### READING PASSAGE
3. What does the confusion matrix diagonal represent?

A) Incorrectly classified samples
B) Correctly classified samples
C) Total number of samples
D) Feature importance

Correct Answer: B) Correctly classified samples

The confusion matrix diagonal shows true positives for each class - instances correctly classified. Off-diagonal elements show misclassifications. For a perfect classifier, all values would be on the diagonal with zeros elsewhere. The confusion matrix provides detailed insight into which classes are confused with each other.

True/False Questions

4. Random Forest can provide feature importance rankings showing which features contribute most to predictions.

Correct Answer: TRUE

Random Forest calculates feature importance based on how much each feature decreases impurity across all trees in the forest. Features used for important splits near the root get higher importance scores. This helps identify which features are most predictive and can guide feature selection.

5. K-Nearest Neighbors (KNN) requires training a model before making predictions.

Correct Answer: FALSE

KNN is a lazy learning algorithm that doesn't build an explicit model during training. It simply stores the training data. At prediction time, it finds the K nearest neighbors to a query point and predicts based on majority class (classification) or average value (regression) of those neighbors. This makes training instant but prediction slower.

### ASSIGNED TASK 1
Reproduce the machine learning quiz word for word, between "The confusion matrix diagonal shows" and "most to predictions.", inclusive.
### ASSIGNED TASK 2
Continue the machine learning quiz from its last sentence onward.

### Pixel-coordinate grounding data

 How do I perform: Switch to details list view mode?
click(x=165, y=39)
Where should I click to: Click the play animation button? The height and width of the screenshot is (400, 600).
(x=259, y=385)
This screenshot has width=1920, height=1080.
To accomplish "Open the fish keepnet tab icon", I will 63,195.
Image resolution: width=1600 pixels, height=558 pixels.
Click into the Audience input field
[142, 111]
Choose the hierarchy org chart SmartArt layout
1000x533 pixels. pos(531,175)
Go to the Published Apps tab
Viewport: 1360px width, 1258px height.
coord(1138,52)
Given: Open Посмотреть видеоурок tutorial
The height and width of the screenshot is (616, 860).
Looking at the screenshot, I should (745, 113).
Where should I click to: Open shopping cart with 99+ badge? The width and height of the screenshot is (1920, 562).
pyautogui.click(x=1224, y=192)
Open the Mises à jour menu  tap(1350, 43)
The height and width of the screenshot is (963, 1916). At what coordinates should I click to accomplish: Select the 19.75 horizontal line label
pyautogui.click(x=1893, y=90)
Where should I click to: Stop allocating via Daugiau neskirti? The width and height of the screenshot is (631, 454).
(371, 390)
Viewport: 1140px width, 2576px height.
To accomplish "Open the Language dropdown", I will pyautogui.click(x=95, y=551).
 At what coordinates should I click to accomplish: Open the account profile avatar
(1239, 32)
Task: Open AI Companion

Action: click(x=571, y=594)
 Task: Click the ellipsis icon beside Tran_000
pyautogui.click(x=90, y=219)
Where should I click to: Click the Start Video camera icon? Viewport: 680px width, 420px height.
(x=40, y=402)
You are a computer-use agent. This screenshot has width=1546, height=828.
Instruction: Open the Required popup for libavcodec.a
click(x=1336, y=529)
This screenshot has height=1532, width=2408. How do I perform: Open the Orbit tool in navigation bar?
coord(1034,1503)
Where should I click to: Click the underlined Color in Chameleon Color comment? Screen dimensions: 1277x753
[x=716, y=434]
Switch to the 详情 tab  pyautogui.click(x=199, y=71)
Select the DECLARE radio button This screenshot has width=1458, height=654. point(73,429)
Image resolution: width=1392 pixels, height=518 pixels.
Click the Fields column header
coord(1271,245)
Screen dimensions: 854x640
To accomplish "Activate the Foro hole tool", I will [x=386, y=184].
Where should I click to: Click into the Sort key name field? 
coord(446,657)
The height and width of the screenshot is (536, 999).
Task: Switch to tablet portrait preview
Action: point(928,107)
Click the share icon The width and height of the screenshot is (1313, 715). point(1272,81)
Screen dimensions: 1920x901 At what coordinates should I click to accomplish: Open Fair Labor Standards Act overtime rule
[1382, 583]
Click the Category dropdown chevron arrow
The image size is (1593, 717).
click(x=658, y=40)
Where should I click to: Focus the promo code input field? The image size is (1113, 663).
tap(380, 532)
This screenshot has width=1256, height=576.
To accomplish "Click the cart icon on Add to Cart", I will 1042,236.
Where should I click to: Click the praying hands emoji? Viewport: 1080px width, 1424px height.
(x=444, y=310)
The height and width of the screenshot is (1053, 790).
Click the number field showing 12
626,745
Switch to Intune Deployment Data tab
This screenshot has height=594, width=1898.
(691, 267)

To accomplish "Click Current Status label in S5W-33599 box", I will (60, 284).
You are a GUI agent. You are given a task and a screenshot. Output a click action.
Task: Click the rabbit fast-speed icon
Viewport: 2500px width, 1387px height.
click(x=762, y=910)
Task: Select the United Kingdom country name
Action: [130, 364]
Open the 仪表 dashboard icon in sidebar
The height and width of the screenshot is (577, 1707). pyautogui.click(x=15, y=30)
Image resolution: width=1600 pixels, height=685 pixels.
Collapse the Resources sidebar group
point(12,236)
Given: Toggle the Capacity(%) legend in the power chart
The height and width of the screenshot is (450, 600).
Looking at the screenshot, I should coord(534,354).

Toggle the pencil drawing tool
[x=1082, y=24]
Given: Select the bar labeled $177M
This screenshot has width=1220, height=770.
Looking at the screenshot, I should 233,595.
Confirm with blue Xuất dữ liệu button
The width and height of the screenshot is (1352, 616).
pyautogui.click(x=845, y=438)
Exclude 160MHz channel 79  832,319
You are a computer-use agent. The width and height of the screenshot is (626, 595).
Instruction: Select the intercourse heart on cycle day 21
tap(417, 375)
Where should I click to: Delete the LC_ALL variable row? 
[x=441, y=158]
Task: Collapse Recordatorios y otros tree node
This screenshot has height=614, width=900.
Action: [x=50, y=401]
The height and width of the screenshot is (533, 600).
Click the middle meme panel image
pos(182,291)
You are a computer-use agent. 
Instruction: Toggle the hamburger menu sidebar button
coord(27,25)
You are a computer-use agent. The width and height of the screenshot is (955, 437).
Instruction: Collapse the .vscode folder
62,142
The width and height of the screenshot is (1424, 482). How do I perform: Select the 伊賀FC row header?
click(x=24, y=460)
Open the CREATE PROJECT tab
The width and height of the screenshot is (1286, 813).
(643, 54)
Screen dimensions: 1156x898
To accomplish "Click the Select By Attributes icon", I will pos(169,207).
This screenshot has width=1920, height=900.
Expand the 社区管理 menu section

### RESPONSE AREA 1
The confusion matrix diagonal shows true positives for each class - instances correctly classified. Off-diagonal elements show misclassifications. For a perfect classifier, all values would be on the diagonal with zeros elsewhere. The confusion matrix provides detailed insight into which classes are confused with each other.

True/False Questions

4. Random Forest can provide feature importance rankings showing which features contribute most to predictions.

### RESPONSE AREA 2
Short Answer Questions

6. Explain precision and recall, and why both metrics matter in classification tasks.

Model Answer:

Precision measures what fraction of predicted positives are actually positive (TP / (TP + FP)), answering "When the model predicts positive, how often is it correct?" Recall measures what fraction of actual positives were correctly identified (TP / (TP + FN)), answering "Of all actual positives, how many did we find?" Both matter because accuracy alone can be misleading with imbalanced datasets. For medical diagnosis, high recall (finding all sick patients) is critical even if precision suffers slightly. For spam detection, high precision (avoiding false alarms) might be prioritized. The F1-score harmonically averages precision and recall, providing a single metric when both are important.

Week 9: Regression Techniques - Practice Questions

▼

Multiple Choice Questions

1. What is the primary difference between Ridge and Lasso regression?

A) Ridge uses L2 regularization, Lasso uses L1 regularization
B) Ridge is for classification, Lasso is for regression
C) They are identical algorithms with different names
D) Ridge is faster than Lasso

Correct Answer: A) Ridge uses L2 regularization, Lasso uses L1 regularization

Ridge regression adds L2 penalty (sum of squared coefficients) to the loss function, shrinking coefficients but keeping all features. Lasso uses L1 penalty (sum of absolute coefficients), which can drive some coefficients exactly to zero, effectively performing feature selection. Both combat overfitting, but Lasso additionally identifies important features.

2. When would polynomial regression be preferred over linear regression?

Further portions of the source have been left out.